• Document extract
-- Begin --

Very excellent.  I love it.  How did you like that Turley?  Next summer I am taking out my scouts to pass off their one nighter in a shelter they make for the Wilderness Survival Merit Badge.  I should probably follow your example and test out my own gear.

----------


## kyratshooter

Photos!!  Good ones too.

I have found over the years that dabris crawl in shelters are more trouble than they are worth.  they never work as advertised and the cold is going to creep in just before you fall asleep.  

I would just as soon have a nice windbreak between me and any breeze and build my fire close enough to a tree that I can lean against the tree, in the shelter of the windbreak, in front of the fire and doze until someone comes to tell me the coffee is ready.

----------


## crashdive123

> Photos!!  Good ones too.
> 
> I have found over the years that dabris crawl in shelters are more trouble than they are worth.  they never work as advertised and the cold is going to creep in just before you fall asleep.  
> 
> I would just as soon have a nice windbreak between me and any breeze and build my fire close enough to a tree that I can lean against the tree, in the shelter of the windbreak, in front of the fire and *doze until someone comes to tell me the coffee is ready.*


I would have told you 5 hours earlier, but you were sleeping so soundly.

-- End --

• Problem set
1 > Decide whether each statement below agrees with the shelter thread, answering yes or no and quoting the words of the thread that settle it. (a) The writer of the opening post plans a scout outing next summer tied to the Wilderness Survival Merit Badge. (b) kyratshooter considers crawl-in debris shelters worth the trouble they take. (c) The reply from crashdive123 mentions a span of 5 hours.
2 > Return everything in the shelter thread from "## crashdive123" down to "sleeping so soundly.", copied word for word.

• Entries shown
-- Begin --

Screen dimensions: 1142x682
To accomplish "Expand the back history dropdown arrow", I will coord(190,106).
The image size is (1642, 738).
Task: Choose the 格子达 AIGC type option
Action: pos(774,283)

-- End --

• Problem solutions
1 >
(a) Yes: "Next summer I am taking out my scouts to pass off their one nighter in a shelter they make for the Wilderness Survival Merit Badge."
(b) No: "dabris crawl in shelters are more trouble than they are worth."
(c) Yes: "I would have told you 5 hours earlier, but you were sleeping so soundly."

2 >
## crashdive123

> Photos!!  Good ones too.
> 
> I have found over the years that dabris crawl in shelters are more trouble than they are worth.  they never work as advertised and the cold is going to creep in just before you fall asleep.  
> 
> I would just as soon have a nice windbreak between me and any breeze and build my fire close enough to a tree that I can lean against the tree, in the shelter of the windbreak, in front of the fire and *doze until someone comes to tell me the coffee is ready.*


I would have told you 5 hours earlier, but you were sleeping so soundly.